Another delight was the dinner hosted in Kensington by George Martin’s agent, Chris Lotts, on the roof gardens (Spanish, Tudor, and woodland) of what was once Derry and Toms department store built in Art Deco style, where Jerry Cornelius is shot at from a helicopter which he then manages to hijack. When I visited London as a lad in the Fifties I bought this postcard of what seemed to me paradise (and indeed was, compared with Tyneside):
On the first day in grey-green pastel Dublin I wore the same bright Spanish shirt, causing a bee to crawl over me for 5 minutes in search of non-existent spectral fields of flowers. Then the weather became even colder and windier, and the vile Loncon virus prostrated me for a day in bed followed by two days as a zombie. Due to my resulting lack of bodily co-ordination, Cthulhu could only come out for the presentation of Barcelona in 2016 as Eurocon venue and for the voting (which we did win). Previously, at Loncon, when I was stronger, I had even arm-wrestled with the gallant Michael Wnuk of the rival Wrocław bid:
But anyway everyone involved won, because there’ll still be a big convention in Wroclaw in August 2016, then in early November there’s the Barcelona Eurocon.
The lively post-Dead Dog Party of the Eurocon took place in the Porterhouse Central in Nassau Street where I ordered a pint of luscious Plain Porter by adapting the loveliest sentence from Flann O’Brien‘s masterpiece At Swim-Two-Birds, “A pint of plain is me only man!” The barman seemed strangely to miss the allusion, although he grasped what I wanted.

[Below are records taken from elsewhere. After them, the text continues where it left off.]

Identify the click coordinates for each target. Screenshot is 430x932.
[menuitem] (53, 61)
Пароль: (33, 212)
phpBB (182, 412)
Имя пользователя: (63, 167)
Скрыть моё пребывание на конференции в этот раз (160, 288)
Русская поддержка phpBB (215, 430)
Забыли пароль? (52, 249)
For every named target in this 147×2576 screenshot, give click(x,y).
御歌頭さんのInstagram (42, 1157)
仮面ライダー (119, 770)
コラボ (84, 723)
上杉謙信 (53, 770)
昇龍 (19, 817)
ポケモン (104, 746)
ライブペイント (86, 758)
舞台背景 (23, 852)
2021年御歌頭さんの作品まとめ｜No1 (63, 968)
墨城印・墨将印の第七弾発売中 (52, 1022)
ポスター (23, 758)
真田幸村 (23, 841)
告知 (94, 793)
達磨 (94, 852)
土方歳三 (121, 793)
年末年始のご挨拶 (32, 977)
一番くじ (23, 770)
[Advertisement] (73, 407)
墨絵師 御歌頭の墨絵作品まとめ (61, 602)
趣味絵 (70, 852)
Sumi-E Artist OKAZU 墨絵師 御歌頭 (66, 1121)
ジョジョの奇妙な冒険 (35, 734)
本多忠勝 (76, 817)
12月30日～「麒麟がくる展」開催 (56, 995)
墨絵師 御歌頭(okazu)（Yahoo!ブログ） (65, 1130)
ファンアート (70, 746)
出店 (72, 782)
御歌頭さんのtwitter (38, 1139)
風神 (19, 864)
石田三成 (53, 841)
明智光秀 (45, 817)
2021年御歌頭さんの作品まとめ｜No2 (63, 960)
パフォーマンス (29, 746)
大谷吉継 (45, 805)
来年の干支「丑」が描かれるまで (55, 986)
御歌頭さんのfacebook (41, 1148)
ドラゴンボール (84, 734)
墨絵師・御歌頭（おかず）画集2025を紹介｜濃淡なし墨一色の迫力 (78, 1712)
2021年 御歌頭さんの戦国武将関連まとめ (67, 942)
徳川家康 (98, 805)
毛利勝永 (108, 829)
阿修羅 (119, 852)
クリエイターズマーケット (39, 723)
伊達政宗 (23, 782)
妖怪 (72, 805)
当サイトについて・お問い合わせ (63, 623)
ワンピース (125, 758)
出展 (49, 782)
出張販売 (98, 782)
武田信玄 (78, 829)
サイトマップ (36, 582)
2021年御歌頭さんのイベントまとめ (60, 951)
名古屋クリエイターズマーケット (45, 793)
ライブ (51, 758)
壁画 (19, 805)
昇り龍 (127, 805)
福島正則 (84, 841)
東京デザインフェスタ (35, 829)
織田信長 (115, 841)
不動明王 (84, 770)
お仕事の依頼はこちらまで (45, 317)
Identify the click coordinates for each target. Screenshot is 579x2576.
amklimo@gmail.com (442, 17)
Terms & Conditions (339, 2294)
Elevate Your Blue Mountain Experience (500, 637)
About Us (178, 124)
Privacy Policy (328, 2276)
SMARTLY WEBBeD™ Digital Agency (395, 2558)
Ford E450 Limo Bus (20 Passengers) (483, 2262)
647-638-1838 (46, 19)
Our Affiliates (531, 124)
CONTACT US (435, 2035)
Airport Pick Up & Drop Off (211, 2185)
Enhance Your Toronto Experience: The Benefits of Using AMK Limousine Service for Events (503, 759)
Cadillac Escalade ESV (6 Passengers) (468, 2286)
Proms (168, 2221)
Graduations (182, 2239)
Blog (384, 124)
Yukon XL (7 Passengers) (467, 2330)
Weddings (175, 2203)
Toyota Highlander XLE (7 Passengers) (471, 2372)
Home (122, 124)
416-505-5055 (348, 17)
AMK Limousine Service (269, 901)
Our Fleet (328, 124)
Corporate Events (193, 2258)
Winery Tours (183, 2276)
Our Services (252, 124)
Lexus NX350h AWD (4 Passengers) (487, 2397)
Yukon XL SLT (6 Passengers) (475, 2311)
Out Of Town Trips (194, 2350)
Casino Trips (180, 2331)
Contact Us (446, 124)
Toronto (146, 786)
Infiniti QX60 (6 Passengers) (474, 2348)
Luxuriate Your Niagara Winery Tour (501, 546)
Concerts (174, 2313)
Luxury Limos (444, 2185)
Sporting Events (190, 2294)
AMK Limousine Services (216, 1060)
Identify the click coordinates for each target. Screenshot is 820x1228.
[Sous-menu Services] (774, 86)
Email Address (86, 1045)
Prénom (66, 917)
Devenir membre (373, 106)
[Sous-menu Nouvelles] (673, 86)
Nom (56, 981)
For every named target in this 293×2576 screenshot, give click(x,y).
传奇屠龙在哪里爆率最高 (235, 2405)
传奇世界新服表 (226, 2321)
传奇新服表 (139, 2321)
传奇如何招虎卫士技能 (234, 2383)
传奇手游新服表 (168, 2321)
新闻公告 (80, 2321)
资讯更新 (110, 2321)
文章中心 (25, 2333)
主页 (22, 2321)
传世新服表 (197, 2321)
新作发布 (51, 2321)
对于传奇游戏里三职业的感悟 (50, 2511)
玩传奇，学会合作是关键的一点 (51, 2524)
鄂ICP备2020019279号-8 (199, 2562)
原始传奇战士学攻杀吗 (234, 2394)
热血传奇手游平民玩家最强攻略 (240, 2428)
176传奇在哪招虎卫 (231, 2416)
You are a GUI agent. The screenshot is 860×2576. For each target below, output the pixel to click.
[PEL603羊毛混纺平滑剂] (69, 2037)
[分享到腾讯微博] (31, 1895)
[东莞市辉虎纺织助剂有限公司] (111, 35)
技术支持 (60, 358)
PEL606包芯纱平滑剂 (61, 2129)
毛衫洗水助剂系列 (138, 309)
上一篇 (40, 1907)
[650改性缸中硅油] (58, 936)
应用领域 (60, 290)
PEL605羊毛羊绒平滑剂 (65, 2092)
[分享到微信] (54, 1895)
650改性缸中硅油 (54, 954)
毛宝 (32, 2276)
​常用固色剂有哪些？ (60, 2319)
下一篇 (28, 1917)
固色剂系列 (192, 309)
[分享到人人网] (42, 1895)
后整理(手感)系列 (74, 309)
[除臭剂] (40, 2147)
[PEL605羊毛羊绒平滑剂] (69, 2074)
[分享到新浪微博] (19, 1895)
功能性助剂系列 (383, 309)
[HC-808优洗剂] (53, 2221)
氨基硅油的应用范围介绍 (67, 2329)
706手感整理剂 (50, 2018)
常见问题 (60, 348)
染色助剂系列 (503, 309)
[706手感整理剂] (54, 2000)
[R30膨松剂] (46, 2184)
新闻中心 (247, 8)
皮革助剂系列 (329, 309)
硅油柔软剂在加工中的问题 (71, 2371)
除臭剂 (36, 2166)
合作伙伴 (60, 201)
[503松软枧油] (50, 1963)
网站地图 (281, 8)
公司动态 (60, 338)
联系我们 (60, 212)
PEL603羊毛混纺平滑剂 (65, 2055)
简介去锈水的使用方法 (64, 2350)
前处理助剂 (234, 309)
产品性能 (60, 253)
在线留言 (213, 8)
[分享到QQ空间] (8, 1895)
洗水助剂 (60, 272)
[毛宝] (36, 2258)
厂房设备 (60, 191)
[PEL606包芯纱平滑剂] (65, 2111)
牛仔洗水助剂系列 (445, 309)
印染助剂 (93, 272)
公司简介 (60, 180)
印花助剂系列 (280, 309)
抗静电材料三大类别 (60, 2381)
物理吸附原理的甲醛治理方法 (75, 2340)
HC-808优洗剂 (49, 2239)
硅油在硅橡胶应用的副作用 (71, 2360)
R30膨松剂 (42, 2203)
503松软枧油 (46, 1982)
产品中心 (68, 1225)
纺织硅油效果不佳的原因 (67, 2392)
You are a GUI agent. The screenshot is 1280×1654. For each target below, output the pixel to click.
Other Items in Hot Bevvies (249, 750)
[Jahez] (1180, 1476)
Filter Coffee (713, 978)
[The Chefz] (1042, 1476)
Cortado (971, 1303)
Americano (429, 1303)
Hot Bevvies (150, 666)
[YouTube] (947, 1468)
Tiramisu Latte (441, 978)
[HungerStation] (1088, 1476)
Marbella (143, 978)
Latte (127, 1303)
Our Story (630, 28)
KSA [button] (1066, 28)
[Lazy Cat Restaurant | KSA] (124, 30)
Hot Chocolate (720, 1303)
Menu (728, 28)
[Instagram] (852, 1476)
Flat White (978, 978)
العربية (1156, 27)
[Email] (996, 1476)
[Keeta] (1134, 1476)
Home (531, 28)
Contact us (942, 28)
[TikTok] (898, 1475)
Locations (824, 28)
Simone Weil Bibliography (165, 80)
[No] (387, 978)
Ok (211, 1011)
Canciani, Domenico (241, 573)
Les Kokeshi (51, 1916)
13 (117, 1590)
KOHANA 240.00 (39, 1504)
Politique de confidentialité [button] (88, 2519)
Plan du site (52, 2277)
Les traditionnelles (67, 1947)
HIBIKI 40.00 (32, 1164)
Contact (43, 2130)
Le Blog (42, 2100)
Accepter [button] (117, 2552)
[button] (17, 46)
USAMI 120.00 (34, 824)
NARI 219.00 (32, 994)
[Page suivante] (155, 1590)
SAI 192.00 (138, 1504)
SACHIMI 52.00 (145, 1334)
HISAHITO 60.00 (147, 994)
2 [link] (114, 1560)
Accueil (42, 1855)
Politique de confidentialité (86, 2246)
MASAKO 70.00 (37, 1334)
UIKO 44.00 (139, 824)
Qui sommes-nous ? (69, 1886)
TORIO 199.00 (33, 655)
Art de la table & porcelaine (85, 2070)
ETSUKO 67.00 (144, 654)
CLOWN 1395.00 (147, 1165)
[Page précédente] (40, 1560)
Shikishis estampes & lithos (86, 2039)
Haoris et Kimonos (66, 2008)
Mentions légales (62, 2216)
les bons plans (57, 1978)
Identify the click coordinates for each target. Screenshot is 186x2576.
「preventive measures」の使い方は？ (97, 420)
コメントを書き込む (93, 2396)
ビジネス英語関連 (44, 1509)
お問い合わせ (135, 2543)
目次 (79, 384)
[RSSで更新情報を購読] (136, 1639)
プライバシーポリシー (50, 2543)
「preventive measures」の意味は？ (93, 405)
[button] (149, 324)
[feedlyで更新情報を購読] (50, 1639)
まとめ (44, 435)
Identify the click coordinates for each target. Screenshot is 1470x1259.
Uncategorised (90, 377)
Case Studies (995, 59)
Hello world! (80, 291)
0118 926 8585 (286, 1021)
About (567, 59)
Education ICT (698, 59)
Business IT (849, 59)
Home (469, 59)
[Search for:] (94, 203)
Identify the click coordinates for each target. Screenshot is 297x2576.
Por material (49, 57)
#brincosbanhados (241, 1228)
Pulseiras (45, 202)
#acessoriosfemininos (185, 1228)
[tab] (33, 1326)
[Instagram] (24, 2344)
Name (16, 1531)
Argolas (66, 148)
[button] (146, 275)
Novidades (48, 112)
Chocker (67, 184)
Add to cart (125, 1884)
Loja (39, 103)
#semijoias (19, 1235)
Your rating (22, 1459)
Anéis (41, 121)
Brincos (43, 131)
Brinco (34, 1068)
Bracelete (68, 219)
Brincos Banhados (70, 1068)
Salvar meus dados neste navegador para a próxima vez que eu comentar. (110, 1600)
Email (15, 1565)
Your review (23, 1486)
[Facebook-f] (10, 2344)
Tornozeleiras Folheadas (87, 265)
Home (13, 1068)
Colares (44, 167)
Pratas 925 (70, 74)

During three weeks of conning we got to know so many other lovely new people, such as (to name but a few) Gata and Radek Kot who wisely urged us to book our hotel in St Petersburg just in the nick of time, Thibaud Eliroff of J’ai Lu and his charming wife Charlotte Volper with whom I was able to enthuse on the roof garden about Raymond Roussel and Artemisia Gentileschi, polymath Gillian Polack from Australia who brought parchment bookmarks to a Loncon panel, Gothically printed with proverbs in medieval French, which I finally remembered to scatter around the Eurocon hotel where they were probably better appreciated, Allen Stroud whose omniscience swiftly transformed him from a 9Worlds audience member into a panelist without whom we couldn’t have survived, plus Pierre Gévart at long last, whose story “The Einstein Gun” (“Comment les choses se sont vraiment passées”) myself and Mr Whates published in The Mammoth Book of Alternate Histories, and who is spearheading the French bid for a Eurocon in 2018… And, as they say, many more wonderful folk. Life-enhancing!